New engine optimizations
-----------------------------

- Previously very large classical calculations were impossible,
  because the engine would run out of memory when generating the hazard
  curves from the hazard probabilities. Now this has been fixed, and we
  could run large calculations such as the SHARE model with 3,200
  realizations and 127,000 sites in just 9 hours.

- Large event based risk calculations were impossible, because we could
  not keep in memory the ground motion fields. Now this has been fixed
  and we are able to run models with thousands of realizations and thousands
  of sites in a few hours.

- Now the complete source model is prefiltered with the rtree library
  if available. That makes it possible to remove sources which are
  outside of the integration distance even before sending them to the
  workers. This makes no practical difference for small computations,
  but makes a huge difference for large computations.

- The task distribution has been improved by improving the source
  splitting and source weighting. There are still tasks that are slower
  than others, but less so than in the past, so it is less likely to
  have a computation waiting forever because there is a single slow
  task which has not finished yet.

- We reduced the data transfer, especially for computations with a lot
  of realizations, by performing several refactorings and cleanups of the
  code.

- We improved the parallelism of the disaggregation calculator and we added
  more correctness checks on the input configuration file.

- We improved the parallization infrastructure and now we are ready
  to support the IPython parallization mechanism.

- The database server is now independent from the Django ORM, it does
  not use threads anymore and it can be stopped correctly with CTRL-C.

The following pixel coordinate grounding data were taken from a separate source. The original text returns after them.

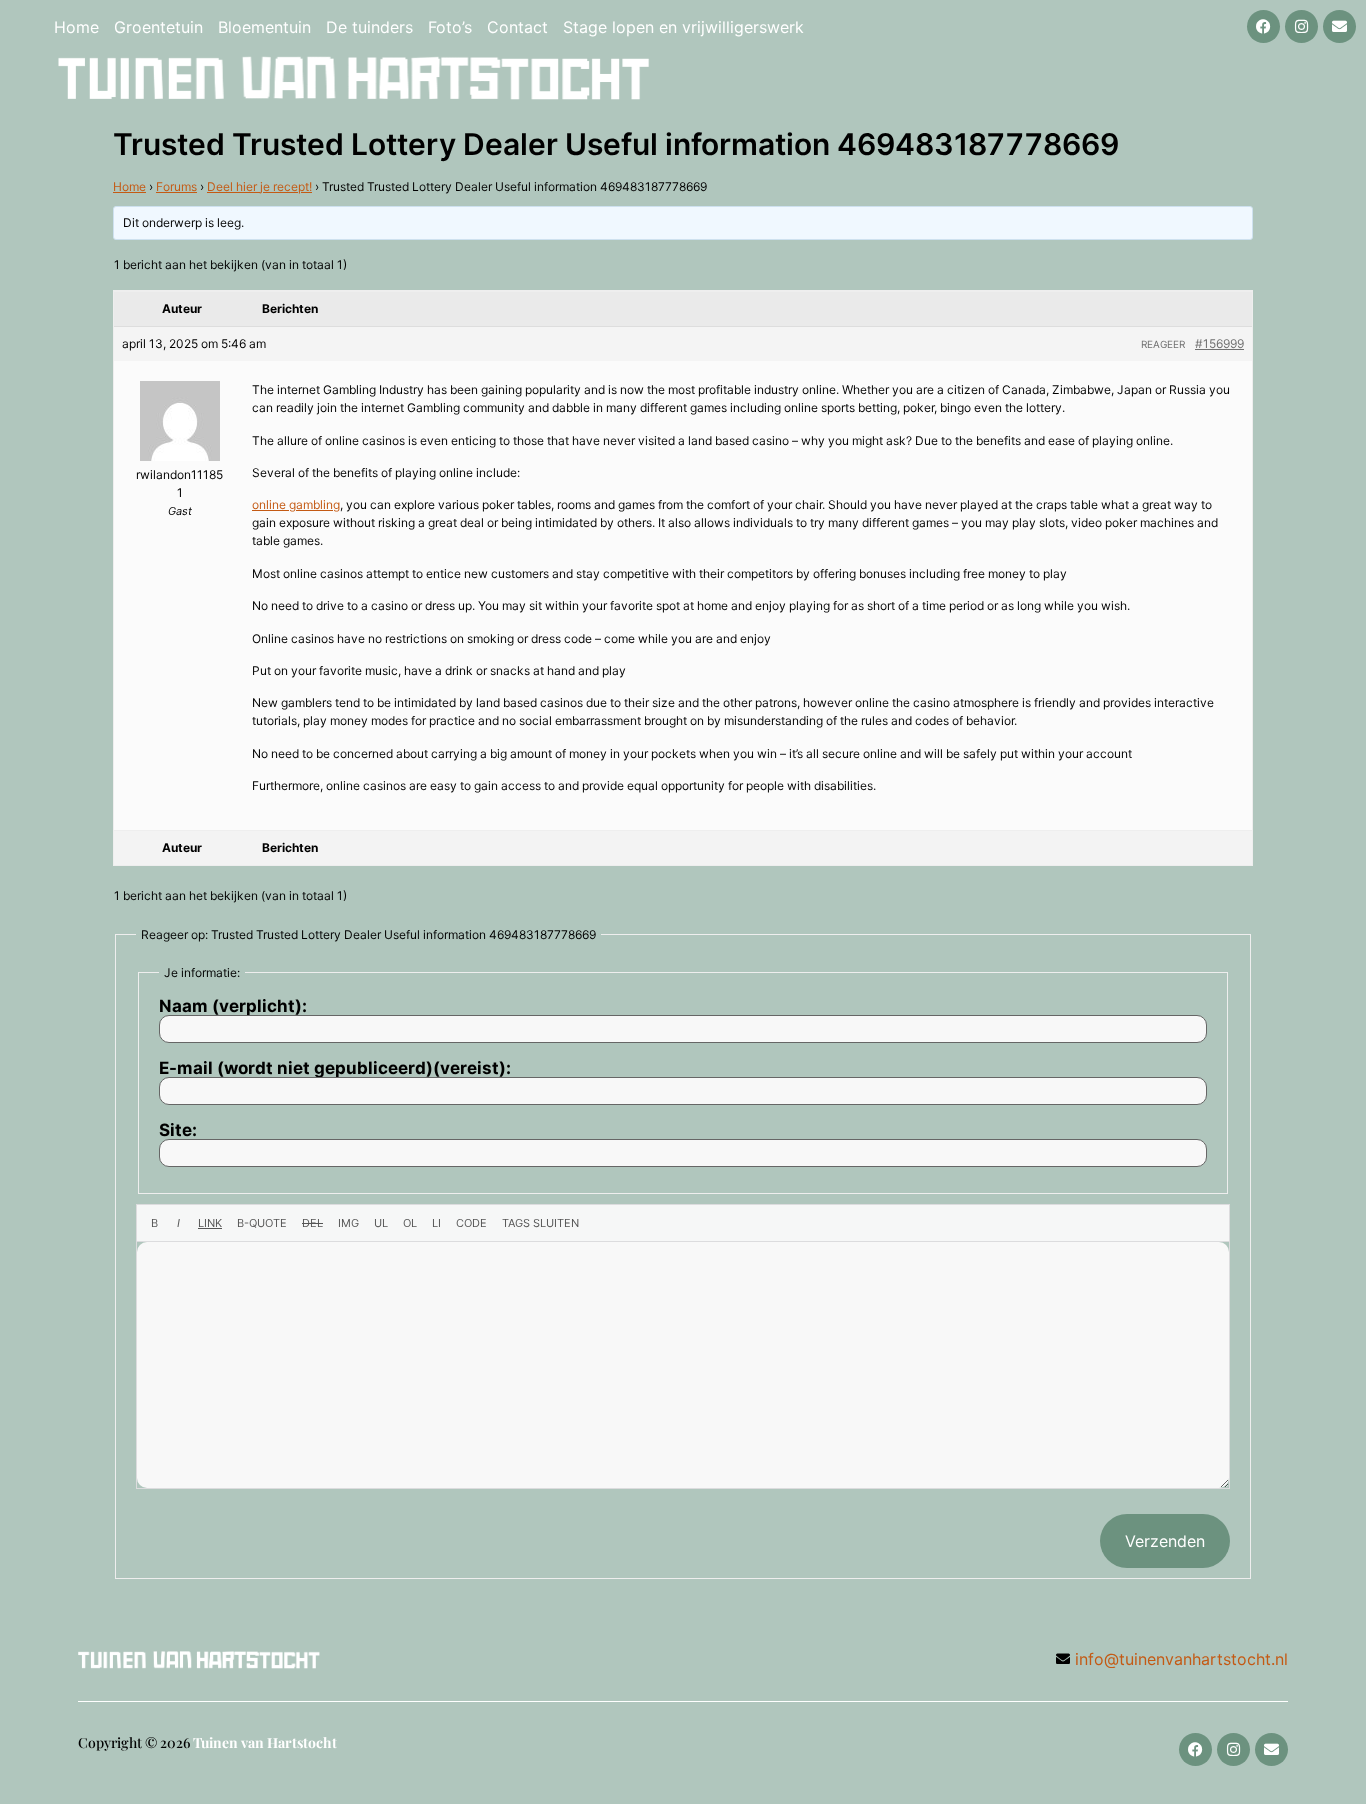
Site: (178, 1130)
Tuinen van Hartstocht (265, 1742)
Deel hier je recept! (259, 186)
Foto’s (450, 27)
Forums (176, 186)
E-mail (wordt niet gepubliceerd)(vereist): (335, 1068)
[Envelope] (1339, 26)
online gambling (296, 504)
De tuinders (369, 27)
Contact (517, 27)
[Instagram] (1301, 26)
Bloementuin (264, 27)
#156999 (1219, 343)
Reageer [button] (1163, 344)
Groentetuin (158, 27)
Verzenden (1165, 1541)
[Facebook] (1263, 26)
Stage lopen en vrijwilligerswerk (683, 27)
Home (76, 27)
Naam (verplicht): (233, 1006)
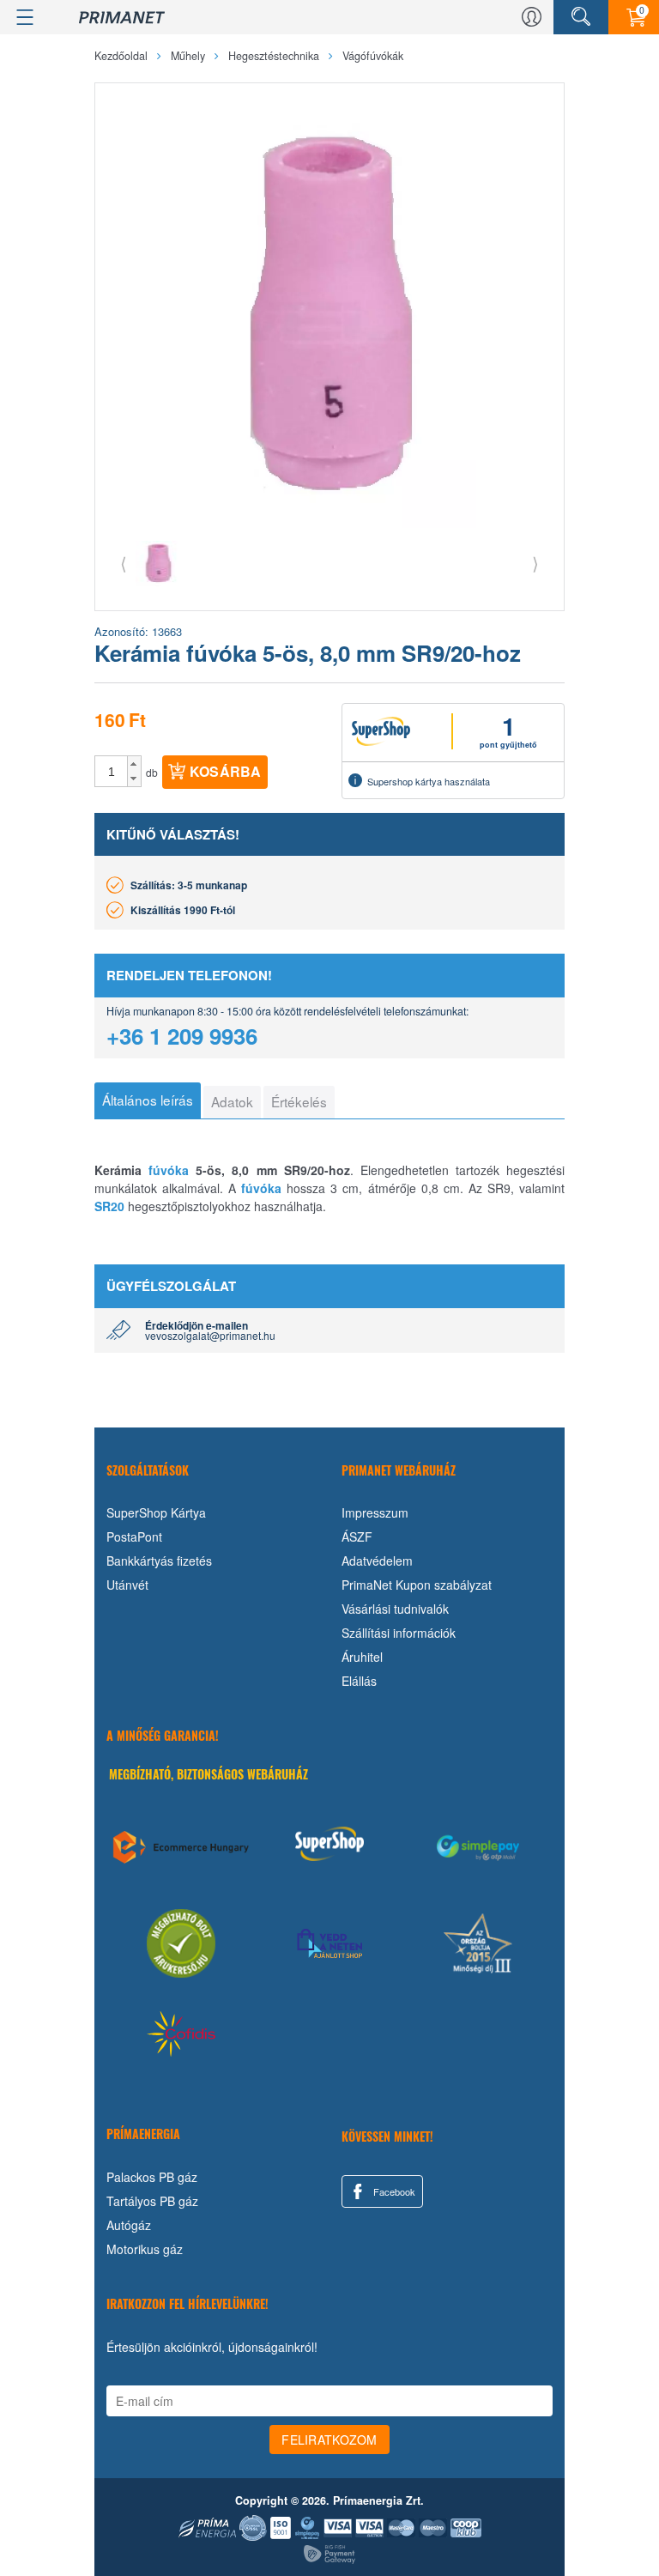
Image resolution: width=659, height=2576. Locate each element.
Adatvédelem (377, 1560)
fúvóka (168, 1170)
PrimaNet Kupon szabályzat (417, 1584)
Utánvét (127, 1584)
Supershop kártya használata (428, 781)
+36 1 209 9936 (181, 1036)
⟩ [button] (535, 562)
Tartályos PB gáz (152, 2200)
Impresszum (375, 1512)
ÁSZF (357, 1536)
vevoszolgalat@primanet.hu (210, 1335)
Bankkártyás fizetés (159, 1560)
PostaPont (134, 1536)
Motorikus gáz (144, 2249)
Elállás (359, 1680)
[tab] (147, 1100)
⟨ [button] (123, 562)
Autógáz (128, 2225)
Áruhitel (362, 1656)
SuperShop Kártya (156, 1512)
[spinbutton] (111, 772)
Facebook (393, 2191)
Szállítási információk (399, 1632)
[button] (134, 764)
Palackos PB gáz (151, 2176)
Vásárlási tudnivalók (395, 1608)
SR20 (109, 1206)
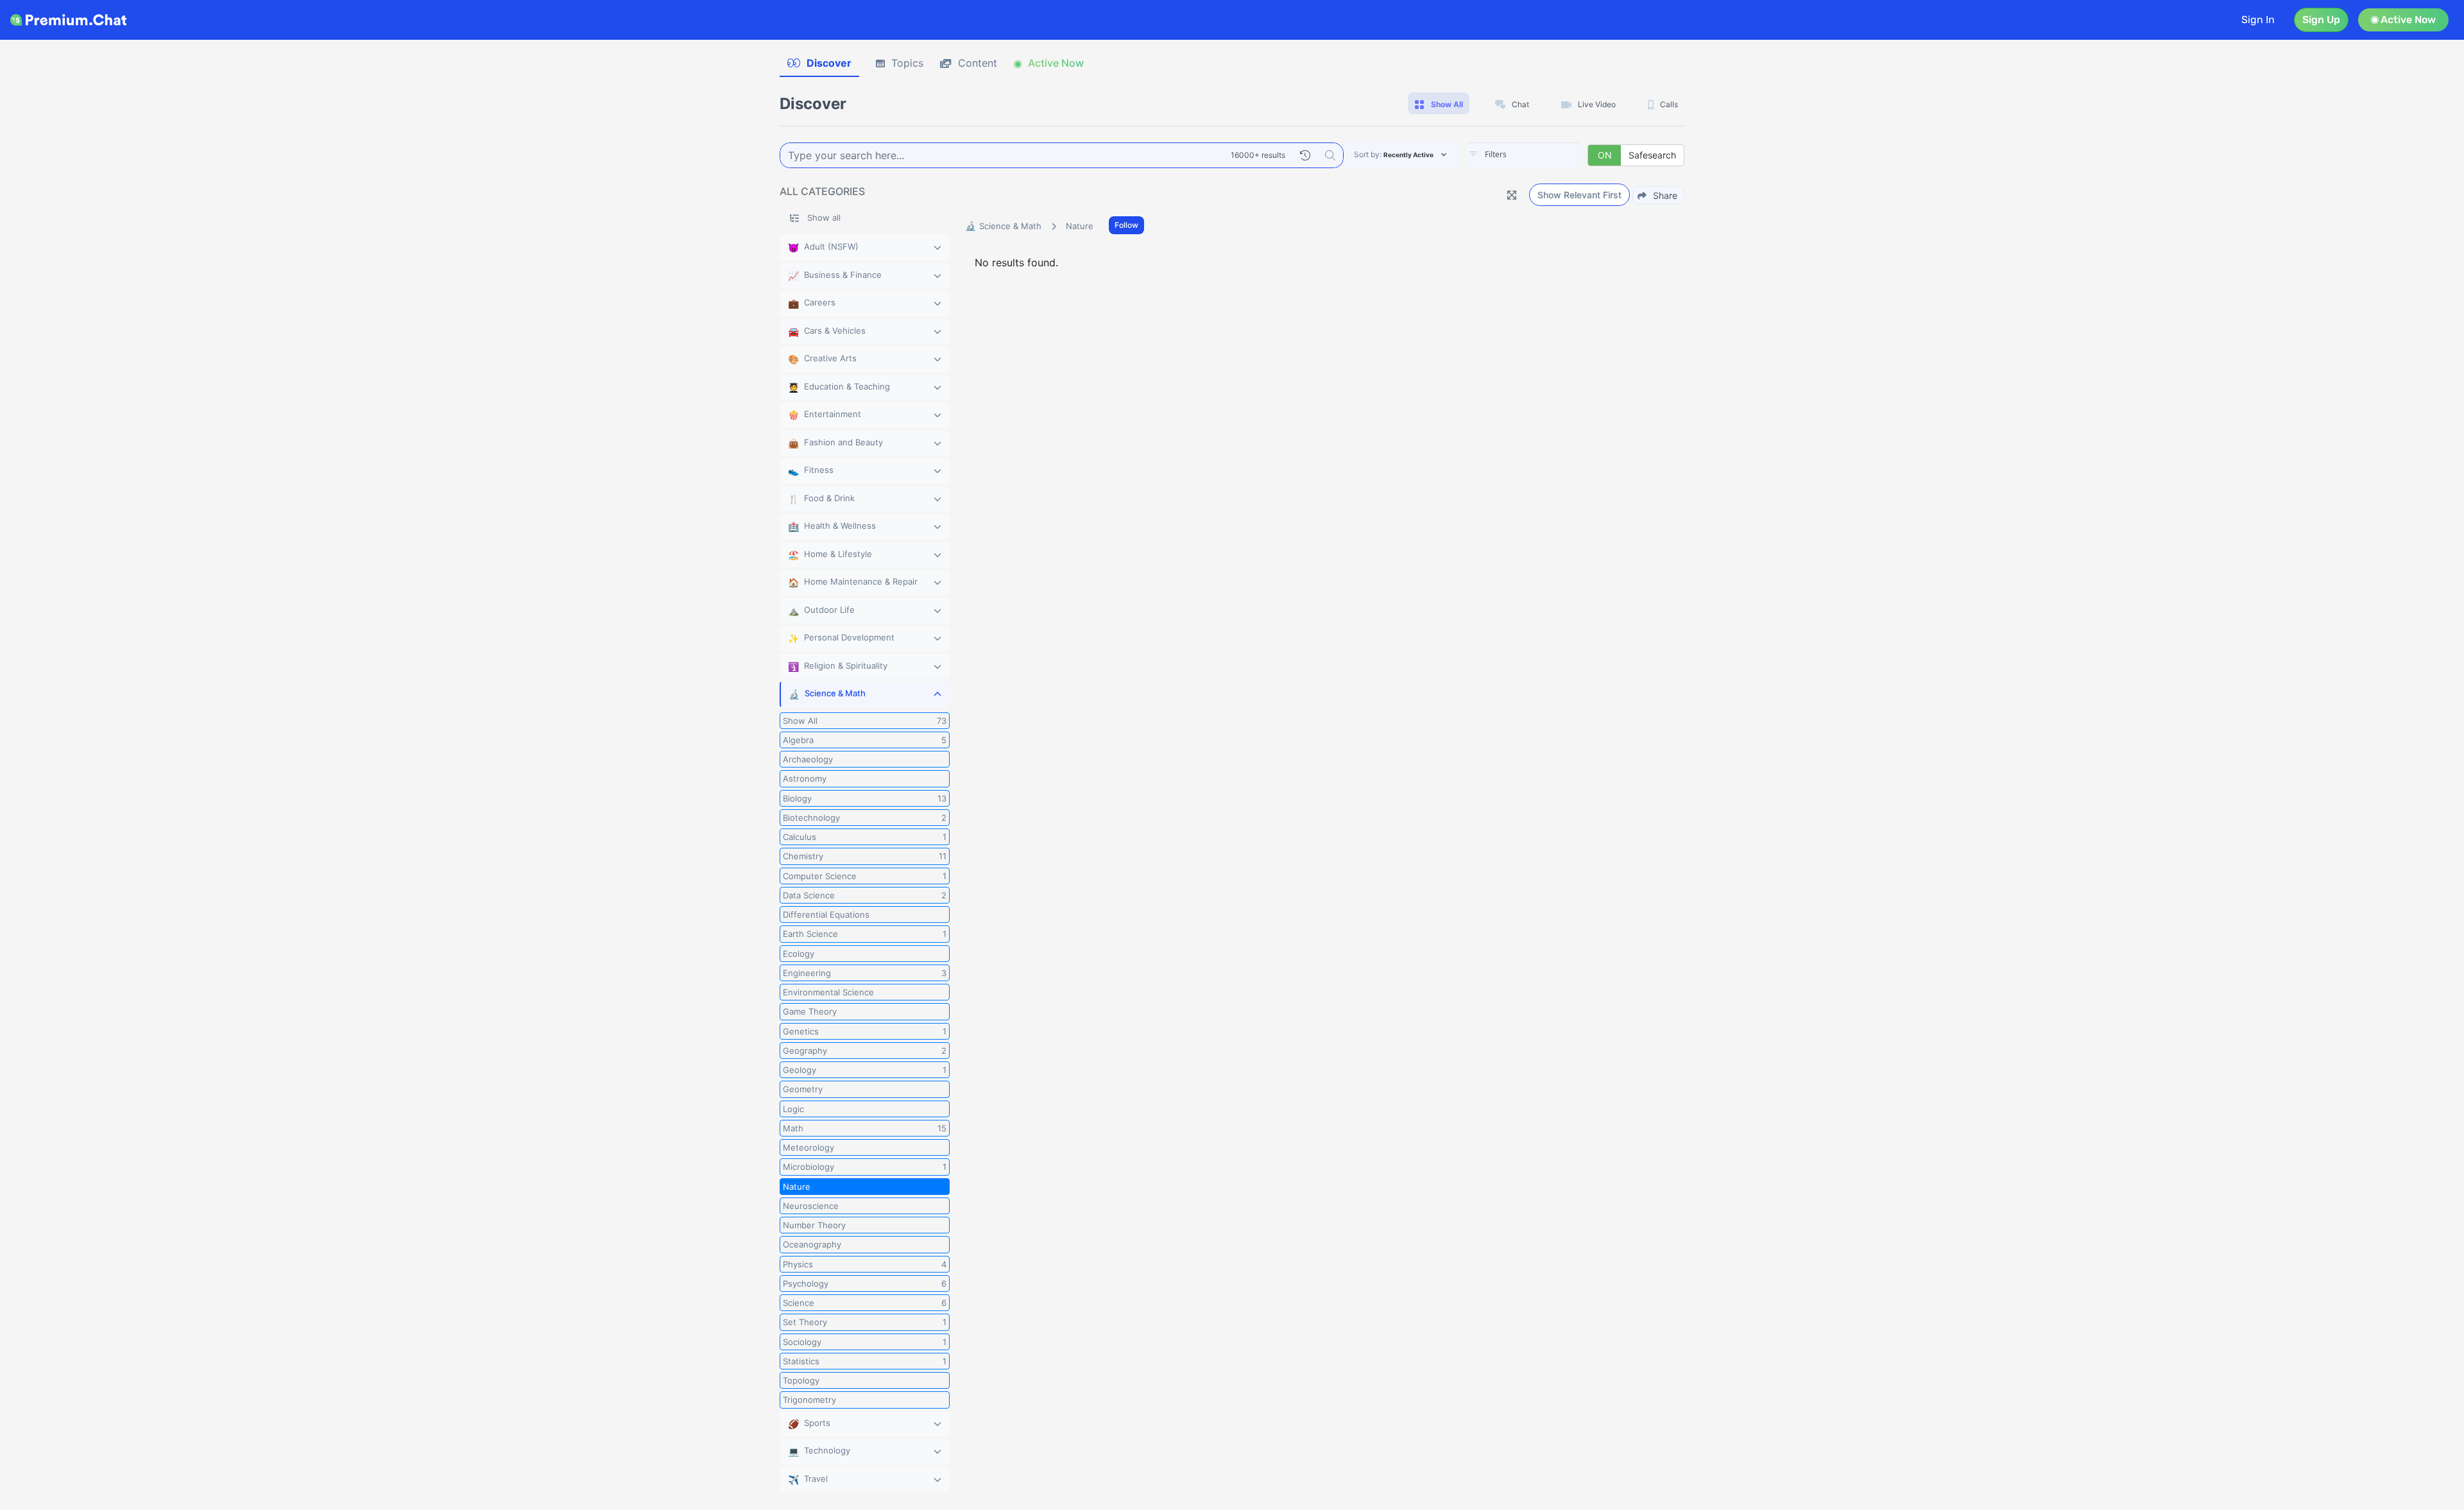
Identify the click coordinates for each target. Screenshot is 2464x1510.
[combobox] (1523, 155)
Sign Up (2321, 19)
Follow (1126, 225)
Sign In (2258, 19)
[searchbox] (1542, 154)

- We improved the XML parsing utilities in speed, memory, portability and
  ease of use.

New engine features
-------------------

- There is a new experimental calculator called `ebrisk` which is a lot
  faster than the official `event_based_risk` calculator. However, it is
  not able to compute loss curves or insured losses, and does not take
  into consideration asset correlation.

- It is now possible to recompute hazard curves/hazard maps/hazard spectra
  without repeating the whole computation. Just edit the job.ini file and
  pass to the engine the ID of the original calculation:

```bash
$ oq engine --run job.ini --hc <calc_id>
```

- We refined the HDF5 exports for hazard curves, hazard maps and uniform
  hazard spectra and added an experimental HDF5 export for scenario GMFs.

- The format NRML 0.5 has been introduced for source models since it will be
  used by the Japan model in the future. The old NRML 0.4 format is still used
  and there is no intention to deprecate it.

- We started to port some of the features of the repository
  `nrml_converters` into the engine. The plan for the future is to make
  the `nrml_converters` obsolete, but this is not the case yet. For the
  moment we ported the converters from NRML to shapefile and back; the
  commands to use are:

```bash
$ oq to_shapefile [-o OUTPUT] input_nrml_file
$ oq from_shapefile [-o OUTPUT] input_shp_files [input_shp_files ...]
```

- Several small improvements and fixes were made to the Web UI. Now
  it is also possible to download the full datastore.

Changes and deprecations
------------------------

- We added a header to the exported CSV files for the hazard curves,
  hazard maps and uniform hazard spectra.
- We changed the event loss table CSV exporter: now a single file per
  realization is exported, containing all the loss types; moreover, there
  is an additional column with the number of the event-set to which the event
  belongs.
- We no longer provide deb binary packages for Ubuntu 12.04 LTS (Precise).